With graduation season in full swing on college campuses across the country, many of you are well-prepared and excited for this new chapter in your lives. So whether you've snagged a position in your field (way to go!) or have a coveted internship lined up, it seems as though things are all finally falling into place...until you realize that along with the crippling student loan debt you’ve accrued the past four years, you also have a ton of debit card debt. Yikes! Fortunately, Congress seems to be tackling predatory college debit card programs head-on.

The legislation – known in the Senate as the Protecting Aid for Students Act and in the House as the Curbing Abusive Marketing Practices with University Student Debit Cards Act – would prevent "revenue-sharing" deals between college and banks for college-issued deposit accounts/debit cards and would require that banks pay colleges at "market rate" to provide and promote their banking services. The bill also calls for a "code of conduct" for colleges that bans banks from giving gifts to college officials. "Many of today's college students are being strong-armed into using financial products that are endorsed by their university," lead House sponsor Rep.

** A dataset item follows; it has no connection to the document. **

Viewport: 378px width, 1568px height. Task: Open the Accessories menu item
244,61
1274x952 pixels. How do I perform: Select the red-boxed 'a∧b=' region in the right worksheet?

George Miller of California said in a written statement. "These products often carry unnecessarily high fees that chip away at students' federal grants and loans, which should be helping pay for classes, not lining the pockets of banks. In reality, these ‘preferred’ products aren’t preferable at all." (For more on this story, click here.)

What do you think of the proposed legislation? Were you tempted by every credit card promotion with a free t-shirt incentive while on campus? If so, check our Campus Life section for tips on credit card money management, resisting the urge to splurge and recognizing want vs. need to get back on track!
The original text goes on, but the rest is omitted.